• Material supplied

•••••

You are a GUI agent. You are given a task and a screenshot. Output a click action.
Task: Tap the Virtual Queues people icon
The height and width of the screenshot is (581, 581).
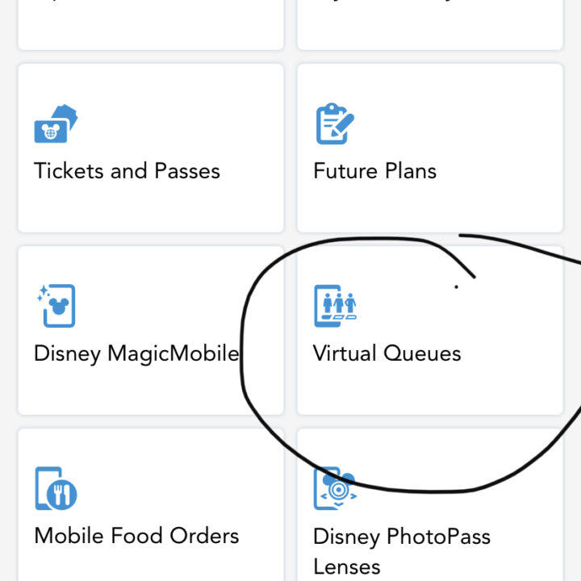click(x=336, y=306)
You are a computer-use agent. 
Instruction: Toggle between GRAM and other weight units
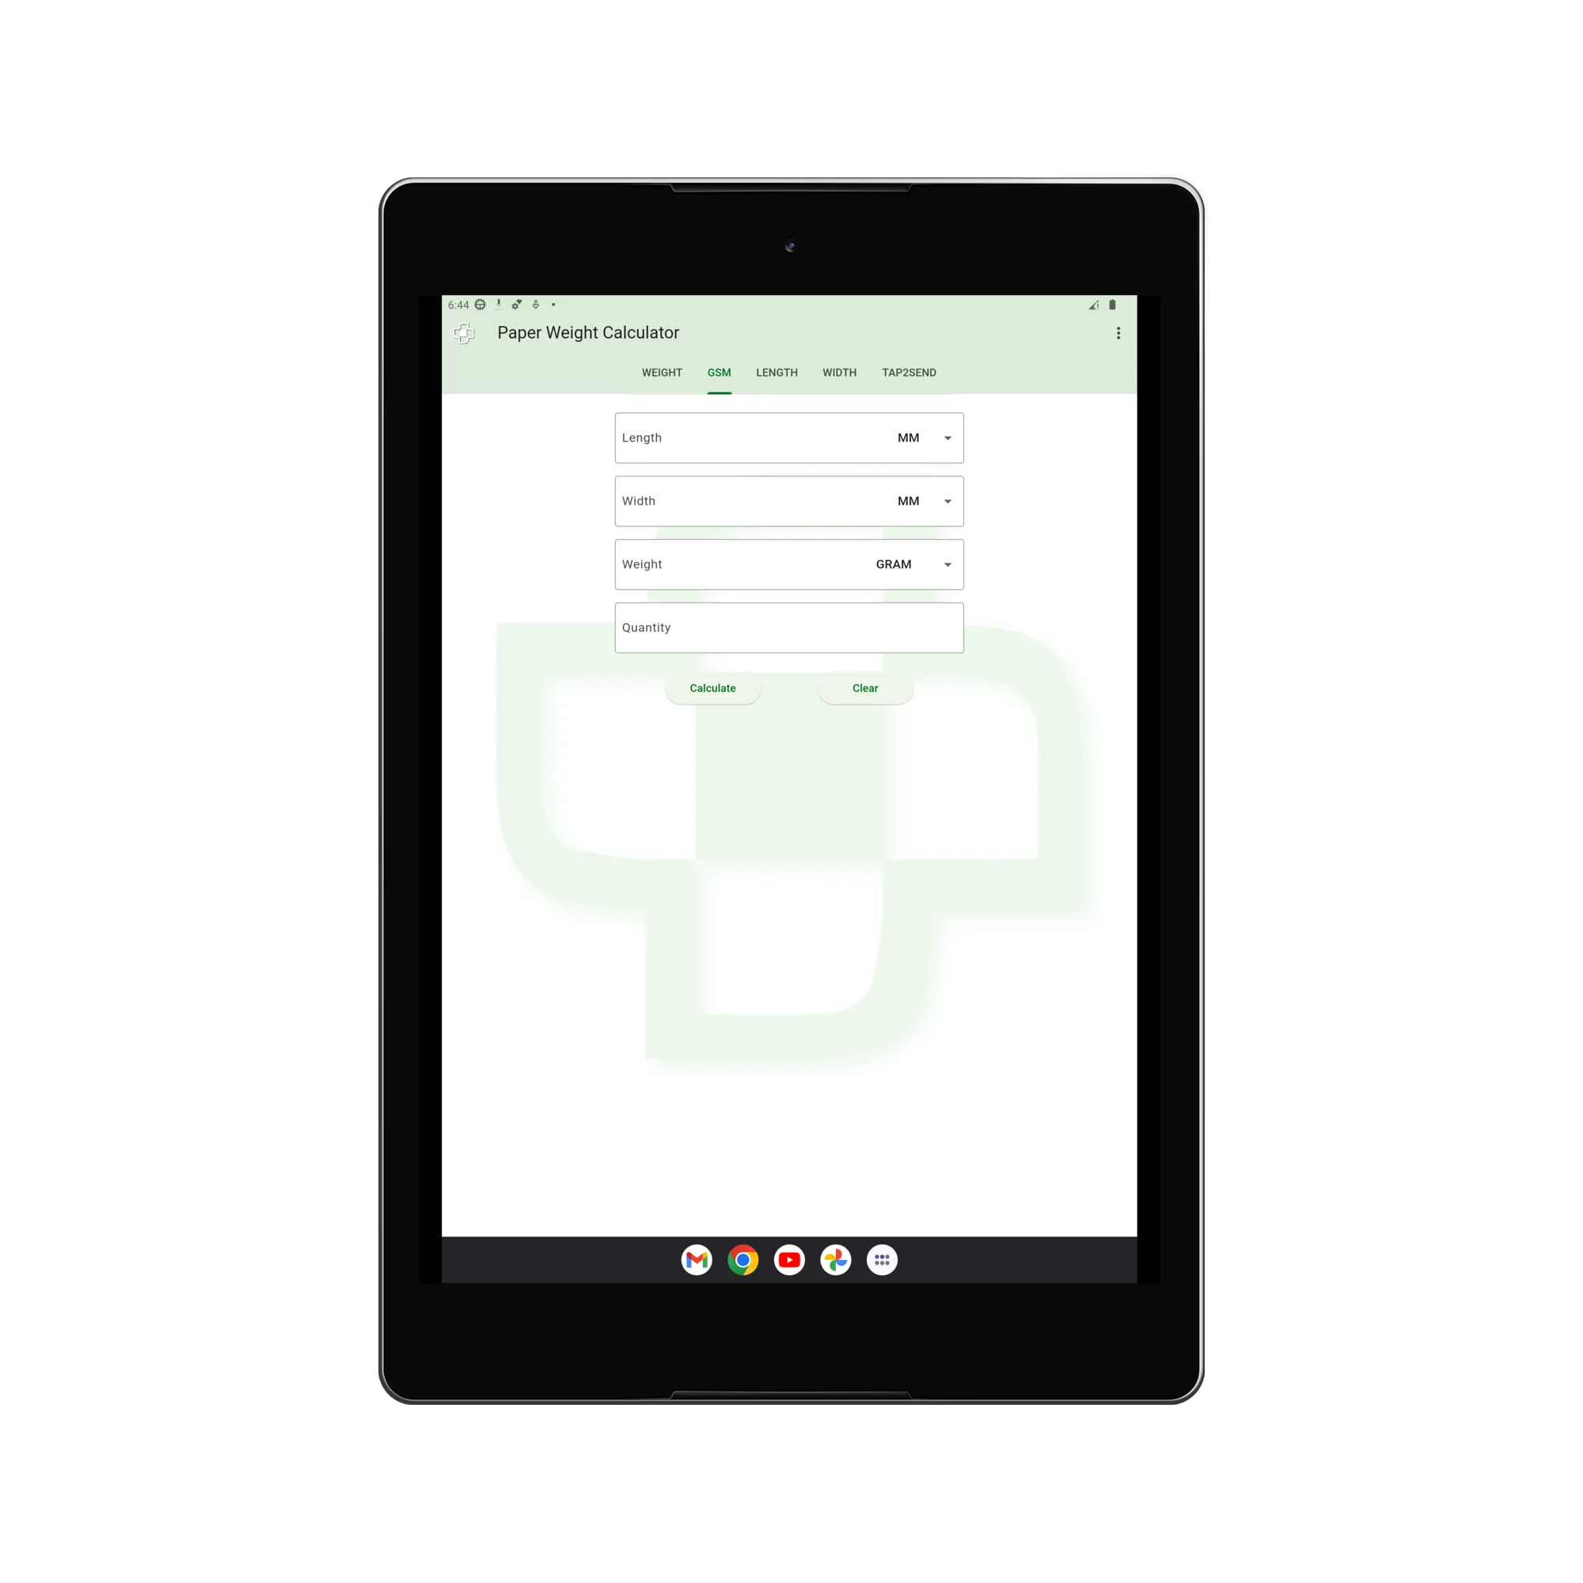pyautogui.click(x=915, y=564)
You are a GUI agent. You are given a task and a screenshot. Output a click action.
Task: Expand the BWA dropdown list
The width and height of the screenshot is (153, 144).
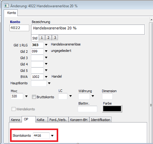[46, 77]
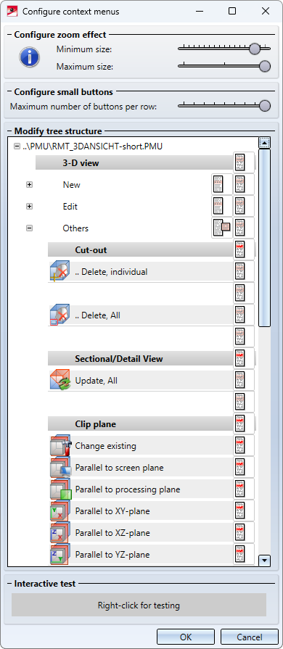Choose the Change existing clip plane icon

point(60,446)
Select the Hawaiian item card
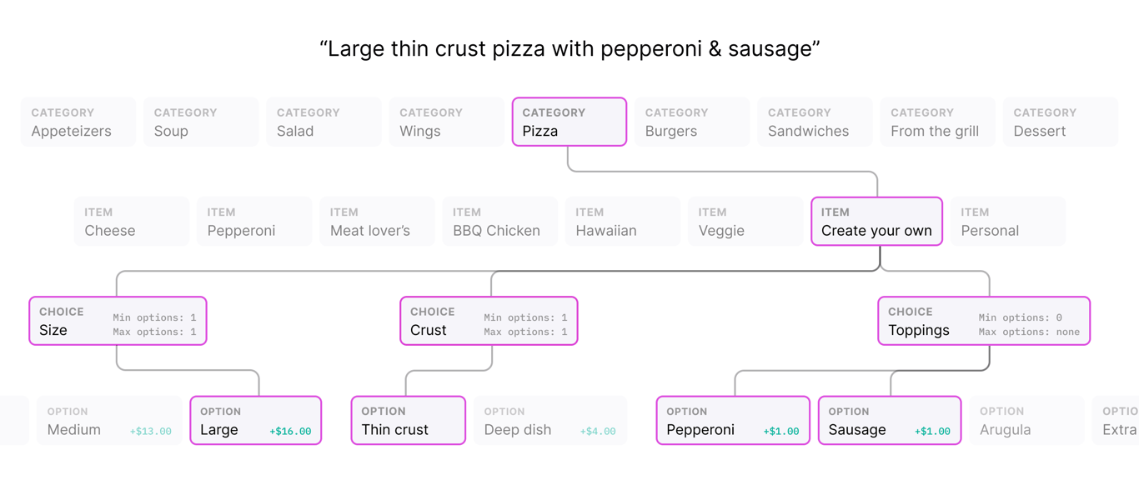This screenshot has width=1139, height=495. (622, 222)
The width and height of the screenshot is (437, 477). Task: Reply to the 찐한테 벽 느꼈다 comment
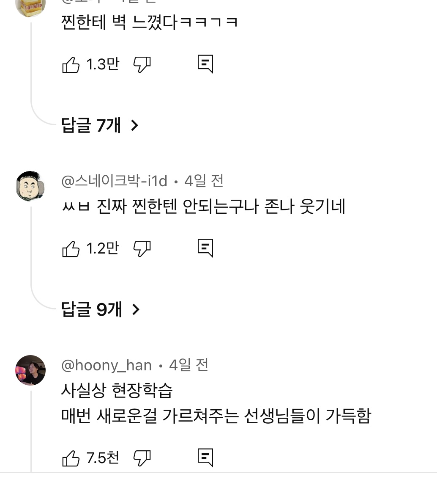click(205, 64)
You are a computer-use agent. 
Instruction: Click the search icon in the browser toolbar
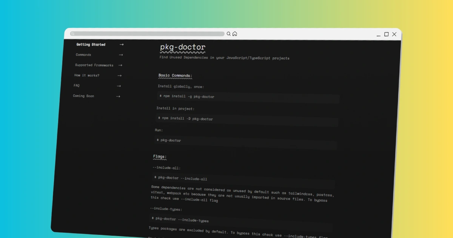point(228,33)
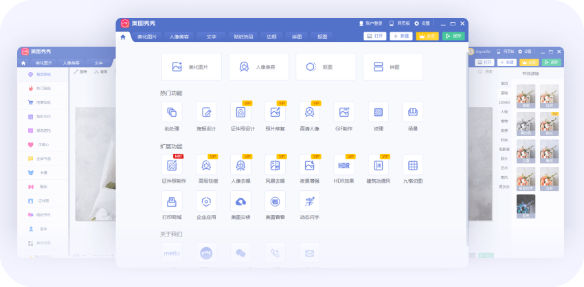Open 设置 settings in the title bar
This screenshot has height=287, width=584.
pyautogui.click(x=421, y=23)
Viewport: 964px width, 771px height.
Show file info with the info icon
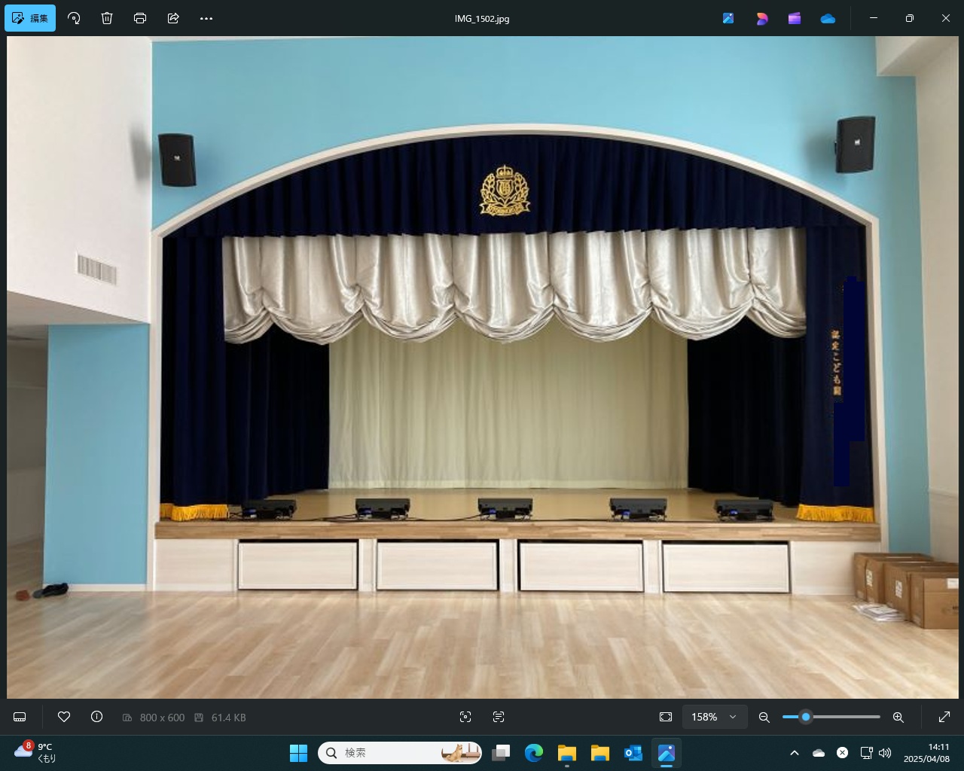[96, 718]
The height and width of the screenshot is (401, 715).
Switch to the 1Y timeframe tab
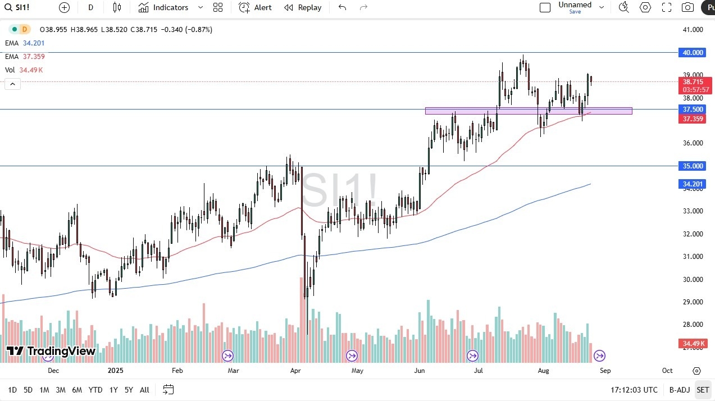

•••••

• Task directions
Restate every entry above word for word; no picture belongs in the copy.

• Written response
You are a GUI agent. You are given a task and a screenshot. Output a click action.
Task: Tap the Virtual Queues people icon
The height and width of the screenshot is (581, 581).
click(x=336, y=306)
You are a computer-use agent. 
Instruction: Toggle between GRAM and other weight units
pyautogui.click(x=915, y=564)
You are a GUI agent. You are given a task and a screenshot. Output a click action.
Task: Expand the BWA dropdown list
The width and height of the screenshot is (153, 144).
[46, 77]
Choose the Change existing clip plane icon

point(60,446)
Select the Hawaiian item card
This screenshot has width=1139, height=495. (622, 222)
The width and height of the screenshot is (437, 477). Task: Reply to the 찐한테 벽 느꼈다 comment
click(205, 64)
You are a computer-use agent. 
Instruction: Click the search icon in the browser toolbar
point(228,33)
Open 设置 settings in the title bar
This screenshot has height=287, width=584.
pyautogui.click(x=421, y=23)
Viewport: 964px width, 771px height.
Show file info with the info icon
[96, 718]
The height and width of the screenshot is (401, 715).
Switch to the 1Y timeframe tab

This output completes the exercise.